### MATERIAL SHOWN
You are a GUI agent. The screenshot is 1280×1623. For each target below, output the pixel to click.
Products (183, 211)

--

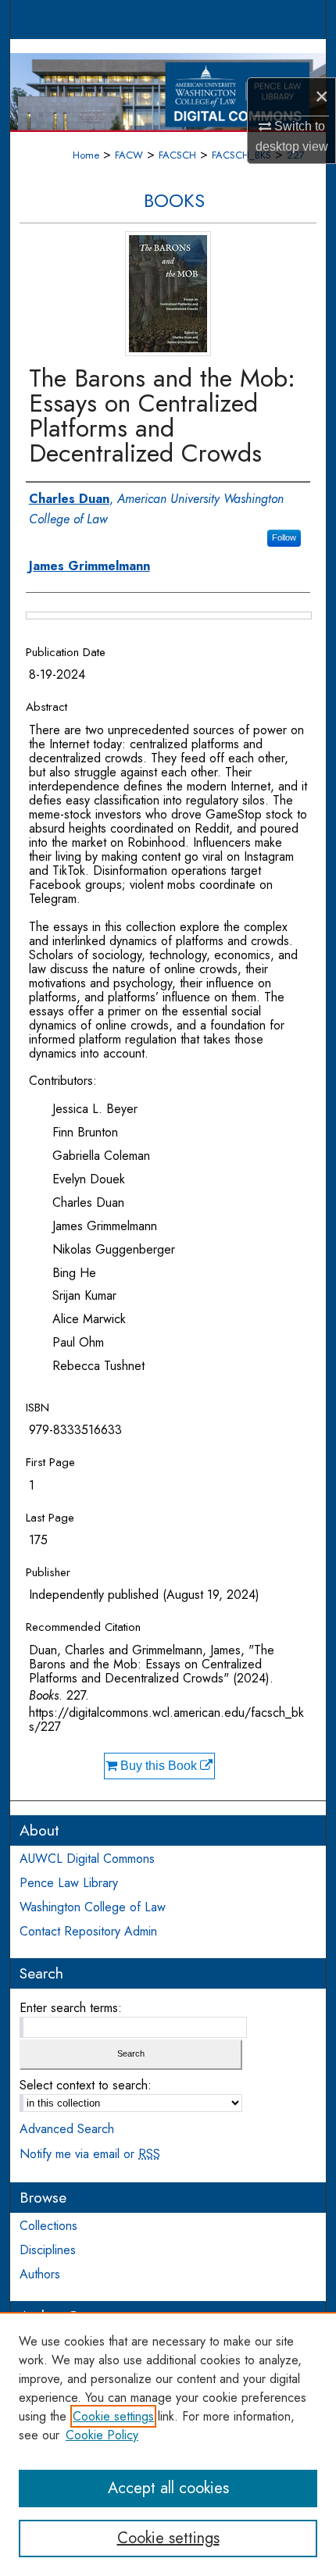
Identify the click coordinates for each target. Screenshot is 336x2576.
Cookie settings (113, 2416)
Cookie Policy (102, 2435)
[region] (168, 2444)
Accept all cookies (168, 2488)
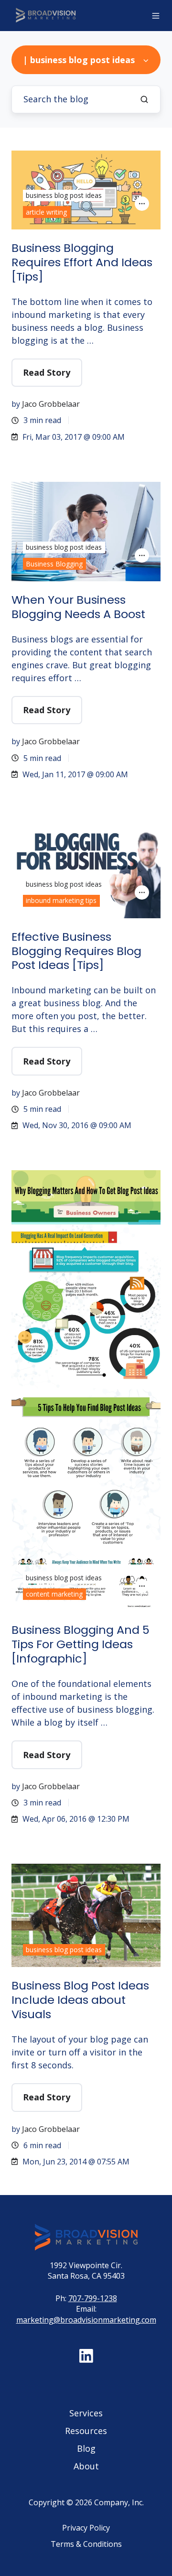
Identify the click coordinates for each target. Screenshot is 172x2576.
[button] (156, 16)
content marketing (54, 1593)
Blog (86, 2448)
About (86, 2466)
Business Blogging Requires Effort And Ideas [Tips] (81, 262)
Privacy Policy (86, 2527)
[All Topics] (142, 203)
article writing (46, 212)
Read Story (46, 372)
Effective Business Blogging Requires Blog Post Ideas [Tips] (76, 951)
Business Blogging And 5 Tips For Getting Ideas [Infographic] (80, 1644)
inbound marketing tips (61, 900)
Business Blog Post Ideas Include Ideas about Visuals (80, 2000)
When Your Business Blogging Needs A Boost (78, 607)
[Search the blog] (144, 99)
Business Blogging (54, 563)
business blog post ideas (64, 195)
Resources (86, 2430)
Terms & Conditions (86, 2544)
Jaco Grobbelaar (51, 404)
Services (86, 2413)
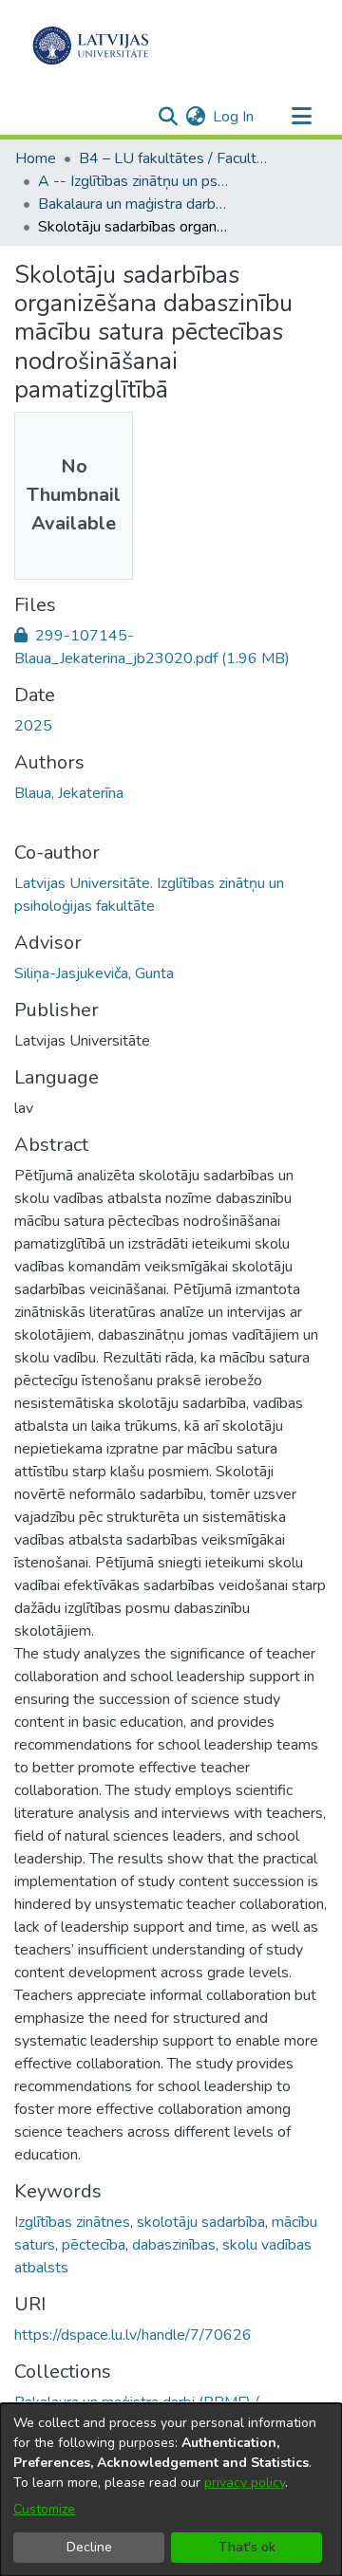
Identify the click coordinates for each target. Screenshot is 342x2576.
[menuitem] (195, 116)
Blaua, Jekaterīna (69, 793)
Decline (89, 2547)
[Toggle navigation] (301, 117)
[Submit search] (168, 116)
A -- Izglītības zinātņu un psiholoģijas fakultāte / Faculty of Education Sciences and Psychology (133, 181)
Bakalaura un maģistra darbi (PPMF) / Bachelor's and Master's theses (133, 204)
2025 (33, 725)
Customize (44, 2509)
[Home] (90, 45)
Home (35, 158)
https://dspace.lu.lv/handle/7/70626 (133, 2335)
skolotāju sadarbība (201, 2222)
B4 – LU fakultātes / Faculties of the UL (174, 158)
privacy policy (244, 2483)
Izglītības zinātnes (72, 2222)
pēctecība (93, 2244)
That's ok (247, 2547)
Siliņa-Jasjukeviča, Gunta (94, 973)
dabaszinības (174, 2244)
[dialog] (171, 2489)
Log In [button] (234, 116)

### PROBLEM TO SOLVE
From the records above, copy out the line with "Izglītības zinātnes (72, 2222)", the line with "Log In [button] (234, 116)", and every line between them, word for word.

### SOLUTION
Izglītības zinātnes (72, 2222)
pēctecība (93, 2244)
That's ok (247, 2547)
Siliņa-Jasjukeviča, Gunta (94, 973)
dabaszinības (174, 2244)
[dialog] (171, 2489)
Log In [button] (234, 116)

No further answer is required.